# Catnip the Cat - Knit



## Gypsycream (Nov 23, 2011)

This pattern includes directions for Catnip, (knitted flat, feet, legs, body and head in one piece) and assembled. I have included a detailed step by step assembly guide full of photos, hints and tips to help you create the sweetest of kittens.

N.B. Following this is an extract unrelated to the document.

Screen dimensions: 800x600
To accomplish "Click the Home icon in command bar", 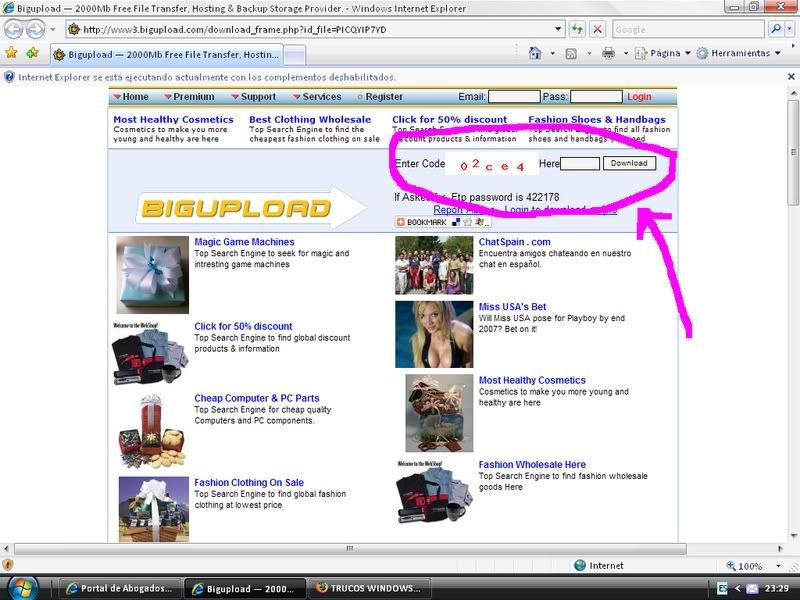I will click(x=536, y=53).
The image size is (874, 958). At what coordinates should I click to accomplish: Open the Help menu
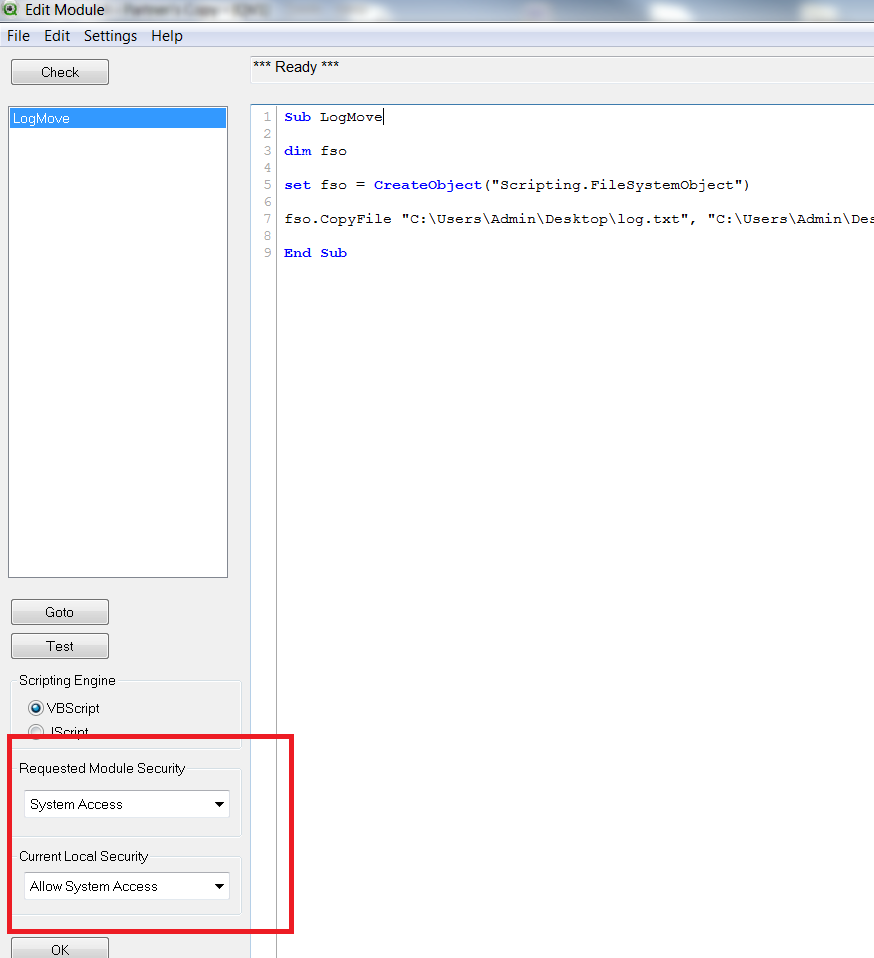coord(167,36)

There is a tiny amount of colour work or intarsia in the face patch, but I have explained it in the directions and also included a Youtube link that will help you. The tummy patch has two options included in the pattern, one intarsia and the other to knit a separate patch and sew on after Catnip has been stuffed, just in case you are not comfortable with intarsia.

Price: £3.50/$5.50

Available: http://www.etsy.com/uk/listing/236020995/catnip-the-cat?ref=shop_home_active_1

More information and photos here: http://www.ravelry.com/patterns/library/catnip-the-cat


----------



## Lolly12 (Oct 10, 2012)

Awww, he's very cute :-D :-D


----------



## jmcret05 (Oct 24, 2011)

The nose and ears are perfect now. You've done it AGAIN!!


----------



## amudaus (Nov 8, 2011)

Pat! Your pattern is another winner you really are one very talented designer. :thumbup: Thank you so very much.
Your "Aristocat" is perfect.Have already got my yarn bought it when i saw the first one.Sit back Dear Pat and take in all the applause you will recieve. :-D x


----------



## LadyBecket (Jun 26, 2012)

I just love her or him, so adorable!!!! More little critters I just MUST make!!!!! Thank you Gypsycream!!!!!


----------



## Sorlenna (Feb 17, 2011)

What a wonderful & sweet kitty! :thumbup:


----------



## Gypsycream (Nov 23, 2011)

Aww thank you


----------



## belleflower (Apr 23, 2013)

awwww really sweet and cuddlyxx


----------



## lafranciskar (Jan 18, 2012)

Love all your Catnips! They are the cutest knitted cats/kittens I've seen. Your patterns are the absolute best!!


----------



## chris kelly (Nov 9, 2012)

Gypsycream said:


> This pattern includes directions for Catnip, (knitted flat, feet, legs, body and head in one piece) and assembled. I have included a detailed step by step assembly guide full of photos, hints and tips to help you create the sweetest of kittens.
> 
> There is a tiny amount of colour work or intarsia in the face patch, but I have explained it in the directions and also included a Youtube link that will help you. The tummy patch has two options included in the pattern, one intarsia and the other to knit a separate patch and sew on after Catnip has been stuffed, just in case you are not comfortable with intarsia.
> 
> ...


Awwww this darling Catnip has finally been born. He is purrrrrfect now. I love his little ears and button nose and the lovely pads on his toes. Well done to you lovely lady. Thank you so much for this pattern.x


----------



## SouthernGirl (Dec 28, 2011)

You are so talented. Your designs are happy designs.


----------



## MzBarnz (Aug 15, 2011)

OMGosh!!! You've gone and done it again, Pat!!! Catnip is just the sweetest kitty cat and I can't wait to get him on my needles because I know he'll be as much to knit as your other designs are. He's perfect! I know he gave you fits, but in the end, he turned out gorgeous. Well done!!!


----------



## Gypsycream (Nov 23, 2011)

Thank you  Yes he gave me fits Donna, but got the look I wanted in the end, thanks to the suggestions of the lovely KP'ers.


----------



## edithann (Feb 12, 2011)

Hi Pat, I love seeing all your beautiful creations. As always, you did an adorable and creative job!
 :thumbup:


----------



## blackat99 (Nov 4, 2011)

Another wonderful design, Pat! You never cease to amaze us! 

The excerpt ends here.